■ **ACTIVITY**
For this exercise, return the line containing "via pass icon" and every line after it through the end of the records below, without alteration.
◆ ◆ ◆ ◆ ◆ ◆ ◆
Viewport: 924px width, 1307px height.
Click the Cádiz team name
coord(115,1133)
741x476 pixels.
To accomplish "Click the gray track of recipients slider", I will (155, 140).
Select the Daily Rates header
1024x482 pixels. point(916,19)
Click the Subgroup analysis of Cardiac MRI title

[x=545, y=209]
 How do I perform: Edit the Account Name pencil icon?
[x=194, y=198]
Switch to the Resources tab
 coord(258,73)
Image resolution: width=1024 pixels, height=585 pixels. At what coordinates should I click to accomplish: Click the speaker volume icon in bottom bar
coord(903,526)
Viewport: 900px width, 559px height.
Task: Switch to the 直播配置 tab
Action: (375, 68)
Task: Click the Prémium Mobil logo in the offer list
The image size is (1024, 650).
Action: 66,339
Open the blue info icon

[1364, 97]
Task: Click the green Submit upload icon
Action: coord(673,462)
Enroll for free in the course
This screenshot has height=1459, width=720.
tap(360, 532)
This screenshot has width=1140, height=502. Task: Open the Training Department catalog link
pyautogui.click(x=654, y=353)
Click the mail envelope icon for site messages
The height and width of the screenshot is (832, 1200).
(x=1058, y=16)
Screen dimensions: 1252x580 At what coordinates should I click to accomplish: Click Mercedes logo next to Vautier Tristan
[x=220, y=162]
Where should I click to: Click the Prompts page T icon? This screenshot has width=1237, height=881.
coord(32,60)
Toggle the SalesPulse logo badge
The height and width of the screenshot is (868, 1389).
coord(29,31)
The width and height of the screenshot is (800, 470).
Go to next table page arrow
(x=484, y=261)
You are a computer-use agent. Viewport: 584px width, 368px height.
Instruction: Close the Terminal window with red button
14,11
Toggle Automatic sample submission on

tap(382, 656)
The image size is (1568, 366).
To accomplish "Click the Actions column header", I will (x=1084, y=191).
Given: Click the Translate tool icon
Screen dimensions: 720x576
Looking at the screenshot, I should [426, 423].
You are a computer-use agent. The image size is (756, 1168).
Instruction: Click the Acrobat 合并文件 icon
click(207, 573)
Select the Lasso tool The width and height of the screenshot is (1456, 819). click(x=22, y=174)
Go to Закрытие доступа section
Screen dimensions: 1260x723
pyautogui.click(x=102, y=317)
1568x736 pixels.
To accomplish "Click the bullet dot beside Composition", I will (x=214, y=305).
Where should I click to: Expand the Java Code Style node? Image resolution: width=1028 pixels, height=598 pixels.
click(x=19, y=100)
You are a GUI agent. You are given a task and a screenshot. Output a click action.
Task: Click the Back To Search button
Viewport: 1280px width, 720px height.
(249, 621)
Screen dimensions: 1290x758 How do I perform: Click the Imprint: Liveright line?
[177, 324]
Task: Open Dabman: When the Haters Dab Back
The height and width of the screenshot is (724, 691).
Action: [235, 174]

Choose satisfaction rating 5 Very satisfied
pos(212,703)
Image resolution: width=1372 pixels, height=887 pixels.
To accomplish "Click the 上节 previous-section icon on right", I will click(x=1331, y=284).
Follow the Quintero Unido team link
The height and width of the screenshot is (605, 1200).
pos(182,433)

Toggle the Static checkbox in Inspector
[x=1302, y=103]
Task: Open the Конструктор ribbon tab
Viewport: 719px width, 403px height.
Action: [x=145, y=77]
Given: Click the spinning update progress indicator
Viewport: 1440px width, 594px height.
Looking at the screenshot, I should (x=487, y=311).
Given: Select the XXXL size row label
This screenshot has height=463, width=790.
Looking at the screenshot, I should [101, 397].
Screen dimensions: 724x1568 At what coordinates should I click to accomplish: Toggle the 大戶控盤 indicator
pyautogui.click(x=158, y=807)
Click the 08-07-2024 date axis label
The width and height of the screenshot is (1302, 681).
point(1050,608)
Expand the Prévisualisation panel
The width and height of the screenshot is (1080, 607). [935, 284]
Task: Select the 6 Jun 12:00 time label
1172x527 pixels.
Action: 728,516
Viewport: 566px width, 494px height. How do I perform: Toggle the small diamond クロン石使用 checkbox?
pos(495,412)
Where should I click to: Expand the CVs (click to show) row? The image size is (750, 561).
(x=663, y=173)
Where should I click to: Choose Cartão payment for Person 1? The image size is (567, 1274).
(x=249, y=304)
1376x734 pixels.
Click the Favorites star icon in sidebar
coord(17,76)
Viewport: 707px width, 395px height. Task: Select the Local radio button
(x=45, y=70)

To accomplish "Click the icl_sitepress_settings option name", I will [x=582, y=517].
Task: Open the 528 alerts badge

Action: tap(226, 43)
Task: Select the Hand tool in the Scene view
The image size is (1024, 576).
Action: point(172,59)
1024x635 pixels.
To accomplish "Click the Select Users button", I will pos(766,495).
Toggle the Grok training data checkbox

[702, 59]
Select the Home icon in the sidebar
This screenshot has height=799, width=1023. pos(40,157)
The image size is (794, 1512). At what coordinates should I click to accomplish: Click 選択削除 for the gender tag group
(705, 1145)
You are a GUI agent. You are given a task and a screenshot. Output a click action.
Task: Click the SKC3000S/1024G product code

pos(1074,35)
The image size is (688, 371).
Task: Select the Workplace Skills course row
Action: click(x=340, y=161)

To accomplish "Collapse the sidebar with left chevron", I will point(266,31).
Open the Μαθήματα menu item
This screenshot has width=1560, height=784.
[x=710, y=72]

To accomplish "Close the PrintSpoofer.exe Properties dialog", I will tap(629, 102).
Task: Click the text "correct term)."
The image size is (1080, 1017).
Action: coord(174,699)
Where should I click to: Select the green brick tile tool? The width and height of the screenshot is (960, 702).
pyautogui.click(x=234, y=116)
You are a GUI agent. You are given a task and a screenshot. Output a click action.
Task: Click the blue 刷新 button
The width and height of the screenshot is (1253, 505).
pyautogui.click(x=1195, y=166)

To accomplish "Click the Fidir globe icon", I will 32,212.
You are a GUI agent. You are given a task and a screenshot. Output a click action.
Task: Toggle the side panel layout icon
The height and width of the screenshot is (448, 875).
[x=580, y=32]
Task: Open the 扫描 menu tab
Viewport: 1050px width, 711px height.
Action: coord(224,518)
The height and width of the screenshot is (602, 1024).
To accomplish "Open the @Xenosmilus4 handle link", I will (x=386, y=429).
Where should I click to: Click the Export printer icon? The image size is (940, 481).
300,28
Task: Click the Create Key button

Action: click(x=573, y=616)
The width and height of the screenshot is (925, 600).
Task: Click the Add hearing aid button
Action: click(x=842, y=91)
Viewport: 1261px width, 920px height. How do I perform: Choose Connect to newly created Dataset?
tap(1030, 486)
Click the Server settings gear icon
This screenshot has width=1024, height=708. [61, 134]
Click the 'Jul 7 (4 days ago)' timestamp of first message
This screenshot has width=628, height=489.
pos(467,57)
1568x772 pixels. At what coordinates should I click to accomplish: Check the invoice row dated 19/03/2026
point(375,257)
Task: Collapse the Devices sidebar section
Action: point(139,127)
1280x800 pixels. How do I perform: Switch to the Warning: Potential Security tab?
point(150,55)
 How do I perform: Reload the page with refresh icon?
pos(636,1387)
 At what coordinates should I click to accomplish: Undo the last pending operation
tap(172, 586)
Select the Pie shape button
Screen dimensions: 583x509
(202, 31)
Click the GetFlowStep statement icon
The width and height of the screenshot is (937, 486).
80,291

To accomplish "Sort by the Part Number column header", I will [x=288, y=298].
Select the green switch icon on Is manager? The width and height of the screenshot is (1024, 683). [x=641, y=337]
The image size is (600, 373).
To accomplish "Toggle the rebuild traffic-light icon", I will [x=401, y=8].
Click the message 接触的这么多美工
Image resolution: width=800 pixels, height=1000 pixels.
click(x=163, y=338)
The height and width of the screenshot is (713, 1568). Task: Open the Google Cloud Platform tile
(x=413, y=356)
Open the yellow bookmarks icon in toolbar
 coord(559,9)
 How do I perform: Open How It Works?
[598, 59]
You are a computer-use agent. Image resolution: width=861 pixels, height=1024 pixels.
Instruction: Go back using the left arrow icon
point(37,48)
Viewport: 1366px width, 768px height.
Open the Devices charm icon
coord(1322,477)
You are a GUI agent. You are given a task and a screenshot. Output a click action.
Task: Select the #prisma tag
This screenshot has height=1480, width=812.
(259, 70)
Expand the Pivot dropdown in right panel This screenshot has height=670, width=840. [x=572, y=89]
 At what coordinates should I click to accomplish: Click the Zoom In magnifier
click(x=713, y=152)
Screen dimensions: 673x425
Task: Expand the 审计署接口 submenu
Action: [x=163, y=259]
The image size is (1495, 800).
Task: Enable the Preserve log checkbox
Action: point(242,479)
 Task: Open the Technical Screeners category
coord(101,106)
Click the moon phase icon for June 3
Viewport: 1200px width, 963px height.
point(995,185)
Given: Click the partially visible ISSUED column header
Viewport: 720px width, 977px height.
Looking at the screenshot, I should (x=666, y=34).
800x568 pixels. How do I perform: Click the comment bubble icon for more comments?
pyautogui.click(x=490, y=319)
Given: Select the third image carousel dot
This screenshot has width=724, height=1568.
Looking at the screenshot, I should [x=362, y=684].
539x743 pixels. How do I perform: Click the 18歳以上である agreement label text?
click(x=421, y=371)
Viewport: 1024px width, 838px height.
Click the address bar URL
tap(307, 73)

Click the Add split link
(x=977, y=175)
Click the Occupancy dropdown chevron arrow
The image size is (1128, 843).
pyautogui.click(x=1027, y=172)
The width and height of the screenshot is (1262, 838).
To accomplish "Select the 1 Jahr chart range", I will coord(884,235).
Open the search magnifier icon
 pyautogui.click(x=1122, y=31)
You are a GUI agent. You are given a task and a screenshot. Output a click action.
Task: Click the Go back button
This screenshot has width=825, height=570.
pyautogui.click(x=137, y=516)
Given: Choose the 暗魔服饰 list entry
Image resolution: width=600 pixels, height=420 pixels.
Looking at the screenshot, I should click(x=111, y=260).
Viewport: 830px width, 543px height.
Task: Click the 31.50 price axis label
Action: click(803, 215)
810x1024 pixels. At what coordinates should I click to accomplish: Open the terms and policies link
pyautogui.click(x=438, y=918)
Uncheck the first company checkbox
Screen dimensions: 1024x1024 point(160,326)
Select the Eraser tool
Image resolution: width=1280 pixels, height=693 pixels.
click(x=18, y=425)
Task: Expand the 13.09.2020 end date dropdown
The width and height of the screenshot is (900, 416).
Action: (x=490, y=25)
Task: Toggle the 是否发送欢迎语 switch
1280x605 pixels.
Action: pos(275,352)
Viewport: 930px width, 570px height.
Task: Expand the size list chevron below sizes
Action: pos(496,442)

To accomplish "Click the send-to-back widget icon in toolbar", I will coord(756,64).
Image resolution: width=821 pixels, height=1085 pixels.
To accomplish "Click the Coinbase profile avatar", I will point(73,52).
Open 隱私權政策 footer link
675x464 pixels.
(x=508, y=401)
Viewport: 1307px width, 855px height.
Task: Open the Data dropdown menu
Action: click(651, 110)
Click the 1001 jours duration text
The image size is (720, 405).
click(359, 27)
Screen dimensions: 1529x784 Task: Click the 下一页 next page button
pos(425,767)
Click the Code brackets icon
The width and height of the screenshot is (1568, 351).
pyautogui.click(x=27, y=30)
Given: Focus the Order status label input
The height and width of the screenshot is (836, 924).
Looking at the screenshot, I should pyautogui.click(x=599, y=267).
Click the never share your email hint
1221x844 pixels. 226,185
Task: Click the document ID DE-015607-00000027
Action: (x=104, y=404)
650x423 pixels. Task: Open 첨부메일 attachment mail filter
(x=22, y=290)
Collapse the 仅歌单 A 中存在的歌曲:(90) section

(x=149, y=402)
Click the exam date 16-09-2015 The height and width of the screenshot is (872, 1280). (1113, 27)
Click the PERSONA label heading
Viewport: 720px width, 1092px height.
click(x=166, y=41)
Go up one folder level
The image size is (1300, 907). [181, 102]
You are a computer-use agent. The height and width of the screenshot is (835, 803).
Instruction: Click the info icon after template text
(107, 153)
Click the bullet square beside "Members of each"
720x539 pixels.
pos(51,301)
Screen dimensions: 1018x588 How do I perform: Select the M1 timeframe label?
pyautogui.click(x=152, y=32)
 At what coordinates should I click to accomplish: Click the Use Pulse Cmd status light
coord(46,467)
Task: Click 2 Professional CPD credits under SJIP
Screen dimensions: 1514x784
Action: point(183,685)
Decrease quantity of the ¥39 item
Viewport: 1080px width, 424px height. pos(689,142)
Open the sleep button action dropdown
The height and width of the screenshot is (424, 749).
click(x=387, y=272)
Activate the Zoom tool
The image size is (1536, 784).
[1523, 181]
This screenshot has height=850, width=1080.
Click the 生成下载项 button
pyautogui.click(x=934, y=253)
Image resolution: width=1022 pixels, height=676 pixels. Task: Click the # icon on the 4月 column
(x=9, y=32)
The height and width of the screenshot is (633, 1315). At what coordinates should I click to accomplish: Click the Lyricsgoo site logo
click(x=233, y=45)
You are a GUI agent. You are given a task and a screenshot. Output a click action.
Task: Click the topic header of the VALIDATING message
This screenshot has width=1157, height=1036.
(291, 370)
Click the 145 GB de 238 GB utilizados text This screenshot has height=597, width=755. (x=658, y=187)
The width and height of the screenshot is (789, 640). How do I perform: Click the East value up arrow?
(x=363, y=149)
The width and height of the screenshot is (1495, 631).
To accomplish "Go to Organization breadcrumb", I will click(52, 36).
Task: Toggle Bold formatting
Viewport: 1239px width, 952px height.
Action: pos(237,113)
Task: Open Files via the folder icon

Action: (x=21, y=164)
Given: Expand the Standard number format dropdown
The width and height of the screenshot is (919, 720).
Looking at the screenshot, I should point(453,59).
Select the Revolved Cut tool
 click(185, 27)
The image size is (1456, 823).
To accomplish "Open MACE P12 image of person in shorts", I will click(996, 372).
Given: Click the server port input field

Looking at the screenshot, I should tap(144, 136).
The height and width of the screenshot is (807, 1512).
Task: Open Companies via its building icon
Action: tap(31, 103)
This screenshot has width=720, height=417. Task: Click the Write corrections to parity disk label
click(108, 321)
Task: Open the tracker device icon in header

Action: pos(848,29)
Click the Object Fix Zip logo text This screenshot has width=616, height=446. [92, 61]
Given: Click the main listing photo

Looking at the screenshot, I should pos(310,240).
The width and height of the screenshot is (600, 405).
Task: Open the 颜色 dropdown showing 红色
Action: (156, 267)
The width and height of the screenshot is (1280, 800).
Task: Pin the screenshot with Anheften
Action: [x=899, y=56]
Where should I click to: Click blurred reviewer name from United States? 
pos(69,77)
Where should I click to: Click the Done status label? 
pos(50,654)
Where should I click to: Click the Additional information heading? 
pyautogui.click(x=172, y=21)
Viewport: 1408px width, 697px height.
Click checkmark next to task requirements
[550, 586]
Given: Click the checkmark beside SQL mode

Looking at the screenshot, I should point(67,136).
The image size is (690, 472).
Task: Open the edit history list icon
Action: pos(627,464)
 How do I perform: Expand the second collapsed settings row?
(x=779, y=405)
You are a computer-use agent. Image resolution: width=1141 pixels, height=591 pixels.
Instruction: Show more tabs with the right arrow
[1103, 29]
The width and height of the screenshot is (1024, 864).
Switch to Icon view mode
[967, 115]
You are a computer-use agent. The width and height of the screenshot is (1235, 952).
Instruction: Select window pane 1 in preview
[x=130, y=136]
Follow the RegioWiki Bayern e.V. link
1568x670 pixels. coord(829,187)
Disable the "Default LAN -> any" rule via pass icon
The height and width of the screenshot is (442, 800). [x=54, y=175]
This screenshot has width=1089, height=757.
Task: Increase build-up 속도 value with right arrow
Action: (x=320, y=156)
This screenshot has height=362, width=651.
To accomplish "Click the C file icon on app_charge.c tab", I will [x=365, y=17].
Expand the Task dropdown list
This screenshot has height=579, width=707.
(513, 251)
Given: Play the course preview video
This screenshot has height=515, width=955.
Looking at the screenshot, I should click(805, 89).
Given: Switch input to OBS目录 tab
◆ ◆ ◆ ◆ ◆ ◆ ◆
■ **ANSWER TO THIS PROBLEM**
Disable the "Default LAN -> any" rule via pass icon
The height and width of the screenshot is (442, 800). [x=54, y=175]
This screenshot has width=1089, height=757.
Task: Increase build-up 속도 value with right arrow
Action: (x=320, y=156)
This screenshot has height=362, width=651.
To accomplish "Click the C file icon on app_charge.c tab", I will [x=365, y=17].
Expand the Task dropdown list
This screenshot has height=579, width=707.
(513, 251)
Given: Play the course preview video
This screenshot has height=515, width=955.
Looking at the screenshot, I should click(805, 89).
Given: Switch input to OBS目录 tab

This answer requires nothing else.